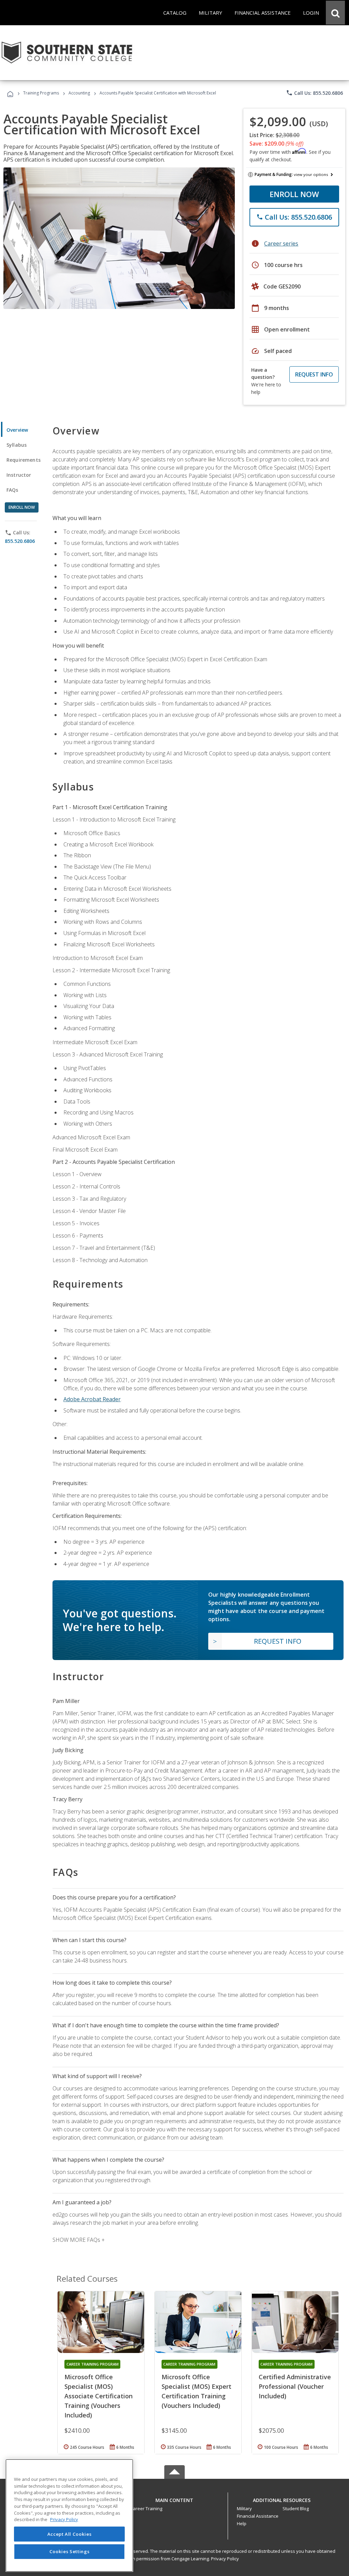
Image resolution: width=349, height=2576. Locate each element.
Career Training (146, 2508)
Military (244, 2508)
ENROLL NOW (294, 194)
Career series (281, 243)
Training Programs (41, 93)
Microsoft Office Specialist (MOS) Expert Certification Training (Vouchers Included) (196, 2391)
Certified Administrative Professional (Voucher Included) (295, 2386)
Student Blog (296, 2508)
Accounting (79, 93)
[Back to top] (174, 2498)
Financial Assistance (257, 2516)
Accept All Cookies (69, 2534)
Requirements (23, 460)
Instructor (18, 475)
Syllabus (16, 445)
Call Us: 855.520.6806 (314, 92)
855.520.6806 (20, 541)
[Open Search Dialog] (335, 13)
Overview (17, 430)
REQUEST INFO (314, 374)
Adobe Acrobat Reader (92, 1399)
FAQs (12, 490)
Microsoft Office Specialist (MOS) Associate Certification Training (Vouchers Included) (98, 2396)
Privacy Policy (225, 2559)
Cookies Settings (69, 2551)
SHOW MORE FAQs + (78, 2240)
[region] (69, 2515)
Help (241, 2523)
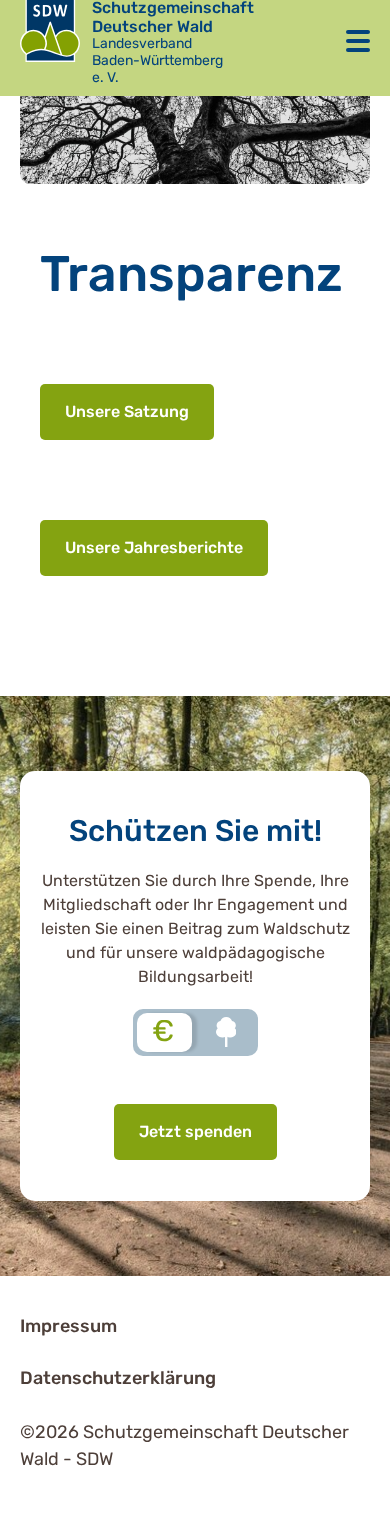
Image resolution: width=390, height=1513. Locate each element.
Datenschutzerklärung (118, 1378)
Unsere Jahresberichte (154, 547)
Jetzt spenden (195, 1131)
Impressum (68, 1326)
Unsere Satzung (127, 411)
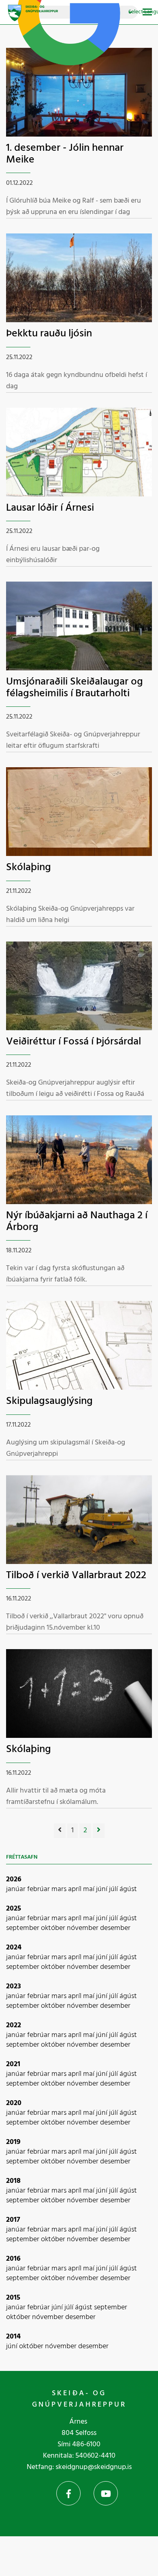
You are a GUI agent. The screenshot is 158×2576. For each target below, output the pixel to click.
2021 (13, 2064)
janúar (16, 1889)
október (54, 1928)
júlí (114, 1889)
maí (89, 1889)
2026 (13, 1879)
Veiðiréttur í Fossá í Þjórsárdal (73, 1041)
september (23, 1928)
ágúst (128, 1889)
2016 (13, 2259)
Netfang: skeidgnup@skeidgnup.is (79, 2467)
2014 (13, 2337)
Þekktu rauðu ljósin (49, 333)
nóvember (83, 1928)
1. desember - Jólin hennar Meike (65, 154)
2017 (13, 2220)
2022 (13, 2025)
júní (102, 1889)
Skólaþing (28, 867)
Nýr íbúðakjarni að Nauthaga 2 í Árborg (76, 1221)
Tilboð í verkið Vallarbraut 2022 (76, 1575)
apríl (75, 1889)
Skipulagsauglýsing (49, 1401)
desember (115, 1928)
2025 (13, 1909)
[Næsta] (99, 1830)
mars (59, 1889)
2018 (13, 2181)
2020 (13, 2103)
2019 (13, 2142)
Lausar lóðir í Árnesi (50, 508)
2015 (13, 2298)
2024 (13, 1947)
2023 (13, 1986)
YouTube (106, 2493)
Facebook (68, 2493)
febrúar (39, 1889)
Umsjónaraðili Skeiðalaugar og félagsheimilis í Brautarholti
━━━━━━━━━━━━━━━━━━━━━━━━━━━━━━
• _What to produce_:
Every line from the one with "Training Programs (41, 93)" through the last line of the material gets printed exactly, and nothing more. Omit the pictures.

• _Expected output_:
Training Programs (41, 93)
Microsoft Office Specialist (MOS) Expert Certification Training (Vouchers Included) (196, 2391)
Certified Administrative Professional (Voucher Included) (295, 2386)
Student Blog (296, 2508)
Accounting (79, 93)
[Back to top] (174, 2498)
Financial Assistance (257, 2516)
Accept All Cookies (69, 2534)
Requirements (23, 460)
Instructor (18, 475)
Syllabus (16, 445)
Call Us: 855.520.6806 (314, 92)
855.520.6806 (20, 541)
[Open Search Dialog] (335, 13)
Overview (17, 430)
REQUEST INFO (314, 374)
Adobe Acrobat Reader (92, 1399)
FAQs (12, 490)
Microsoft Office Specialist (MOS) Associate Certification Training (Vouchers Included) (98, 2396)
Privacy Policy (225, 2559)
Cookies Settings (69, 2551)
SHOW MORE FAQs + (78, 2240)
[region] (69, 2515)
Help (241, 2523)
Image resolution: width=390, height=1513. Locate each element.
Datenschutzerklärung (118, 1378)
Unsere Jahresberichte (154, 547)
Jetzt spenden (195, 1131)
Impressum (68, 1326)
Unsere Satzung (127, 411)
You are a GUI agent. The screenshot is 158×2576. For each target below, output the pixel to click.
2021 (13, 2064)
janúar (16, 1889)
október (54, 1928)
júlí (114, 1889)
maí (89, 1889)
2026 (13, 1879)
Veiðiréttur í Fossá í Þjórsárdal (73, 1041)
september (23, 1928)
ágúst (128, 1889)
2016 (13, 2259)
Netfang: skeidgnup@skeidgnup.is (79, 2467)
2014 (13, 2337)
Þekktu rauðu ljósin (49, 333)
nóvember (83, 1928)
1. desember - Jólin hennar Meike (65, 154)
2017 (13, 2220)
2022 (13, 2025)
júní (102, 1889)
Skólaþing (28, 867)
Nýr íbúðakjarni að Nauthaga 2 í Árborg (76, 1221)
Tilboð í verkið Vallarbraut 2022 (76, 1575)
apríl (75, 1889)
Skipulagsauglýsing (49, 1401)
desember (115, 1928)
2025 (13, 1909)
[Næsta] (99, 1830)
mars (59, 1889)
2018 (13, 2181)
2020 (13, 2103)
2019 (13, 2142)
Lausar lóðir í Árnesi (50, 508)
2015 (13, 2298)
2024 (13, 1947)
2023 (13, 1986)
YouTube (106, 2493)
Facebook (68, 2493)
febrúar (39, 1889)
Umsjónaraðili Skeiðalaugar og félagsheimilis í Brautarholti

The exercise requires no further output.